On convolutional neural networks, overly large models and the importance of understanding your data.
This post is part of a series. The other articles are:
All code is available online at my repository: github.com/LiorSinai/SudokuReader.jl.
When I initially envisioned this blog post, I thought I wouldn’t have much to talk about with regards to machine learning. Digit recognition is the entry level problem of machine learning. It is incorporated into almost every beginner course on the topic. My assumption was you as the reader have done this before and I would only need to present the code. The model would be copied off the first tutorial I found on the internet and would be trained on the MNIST dataset. But I found MNIST ill-suited to the task at hand and the models subpar. In particular:
I’ll now delve further into each of these issues.

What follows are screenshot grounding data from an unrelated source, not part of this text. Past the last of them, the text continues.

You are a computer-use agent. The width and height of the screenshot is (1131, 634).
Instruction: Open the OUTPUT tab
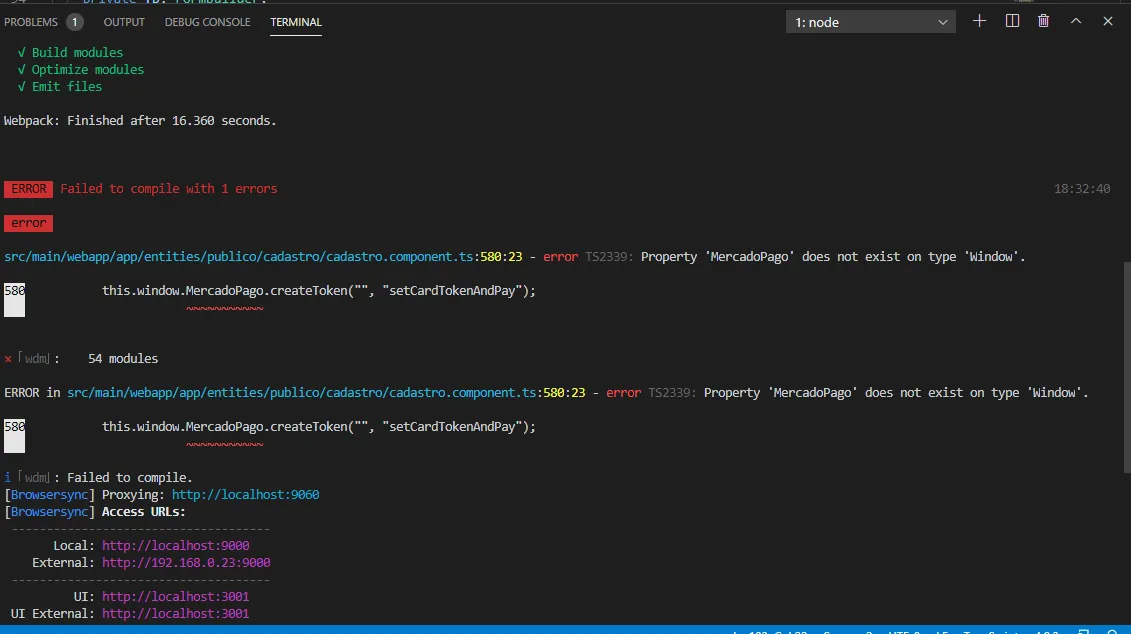pyautogui.click(x=124, y=22)
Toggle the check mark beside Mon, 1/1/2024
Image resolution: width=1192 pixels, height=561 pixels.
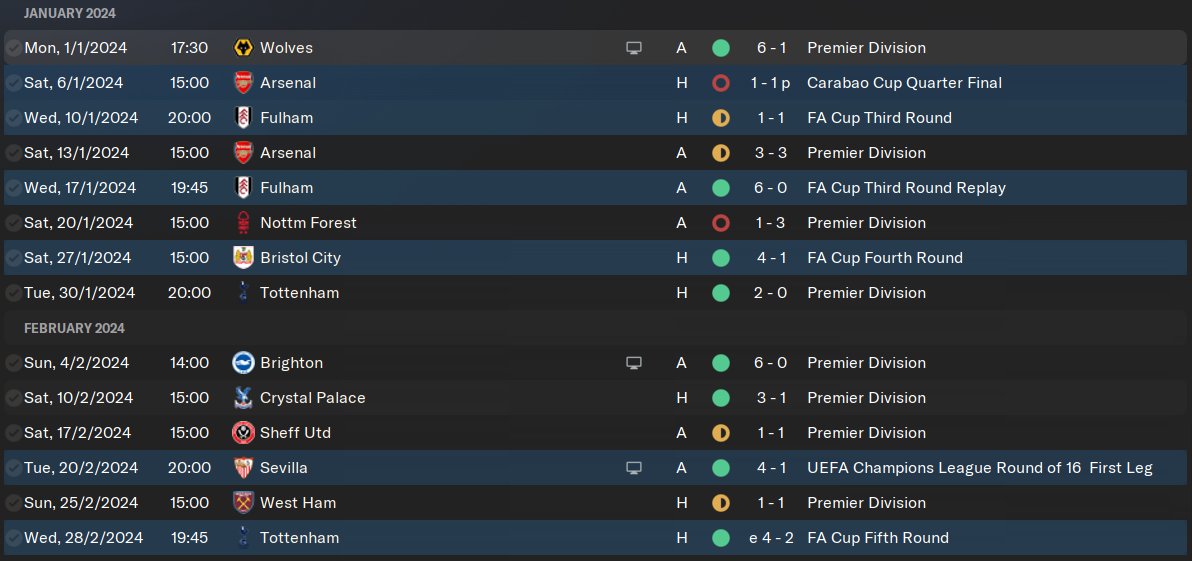(x=13, y=48)
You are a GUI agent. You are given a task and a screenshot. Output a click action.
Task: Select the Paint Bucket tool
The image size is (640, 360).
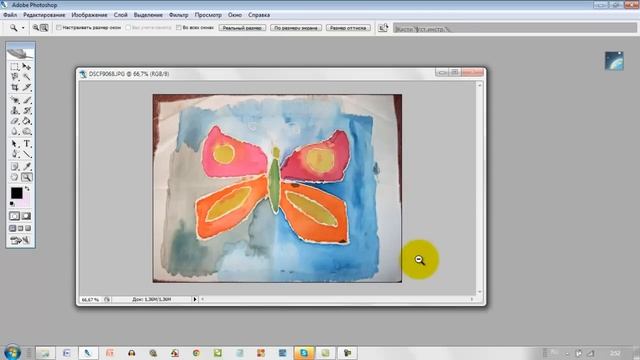click(27, 121)

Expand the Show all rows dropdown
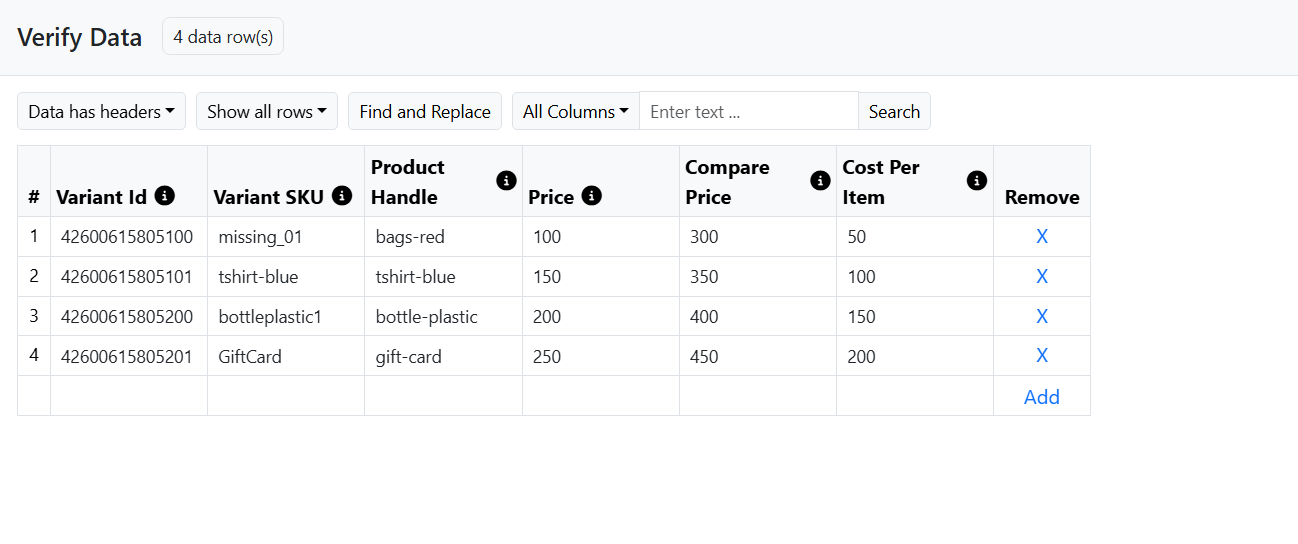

The Modified National Institute of Standards and Technology database (MNIST) is a large set of 70,000 labelled handwritten digits. Here is a sample of the digits:^{1}^{,}^{2}
I trained my model and then discovered very quickly that despite a 99% test accuracy, it was not the best dataset for a model that will mostly be aimed at computer printed digits. To understand why, let us look at a different dataset, the Char74K dataset. It is based on computer fonts:
Here is a general comparison of the mean image of each digit for each dataset:
The computer 1s tend to have a hook that handwritten 1s don’t have. The handwritten 4s are open at the top whereas computer 4s are closed. The circle in handwritten 6s tends to be smaller than the circle in computer 6s. All these small differences make a big impact.
As an experiment, I trained the LeNet5 model (detailed below) on the MNIST dataset and evaluated it on the Char74k dataset. While it had a 98.7% test accuracy for MNIST data, this only translated to a 81.3% accuracy on the whole Char74k dataset. So these datasets are strongly correlated but that is not enough for the required task. Here is the confusion matrix for the Char74k dataset:
As expected, 7, 1 and 2 are often confused. So was 6s with 5s and - to a less a extent - 6s with 0s. This sort of confusion also appeared with the few Sudoku images I tried. Training the model on the Char74k data removed this problem.
Going the other way, a model trained on the Char74k dataset to a 99.1% test accuracy only achieved a 54.1% accuracy on the MNIST data. I found this acceptable because the target is computer fonts not handwritten digits. Its overall performance with the Sudoku images was much better.
Another strategy is to train on both: 10,000 Char74k figures and 10,000 MNIST figures. This model has a test accuracy of 98.1%. For the separate datasets (train &test) it is 99.4% on the Char74k data and 98.8% on the MNIST data. A flaw of this model is that 42 times it confused 2s for 7s. (Out of 4000 2s and 7s that is acceptable.) Otherwise the second largest off-diagonal value in the confusion matrix was 12. Overall, this model seemed to perform slighlty worse on the Sudoku images.
I eventually used the LeNet5 model originally published in 1998. Its architecture is as follows:
It is a convolutional neural network. If you’re unfamiliar with this type of neural network, please see this article for a guide on how they work.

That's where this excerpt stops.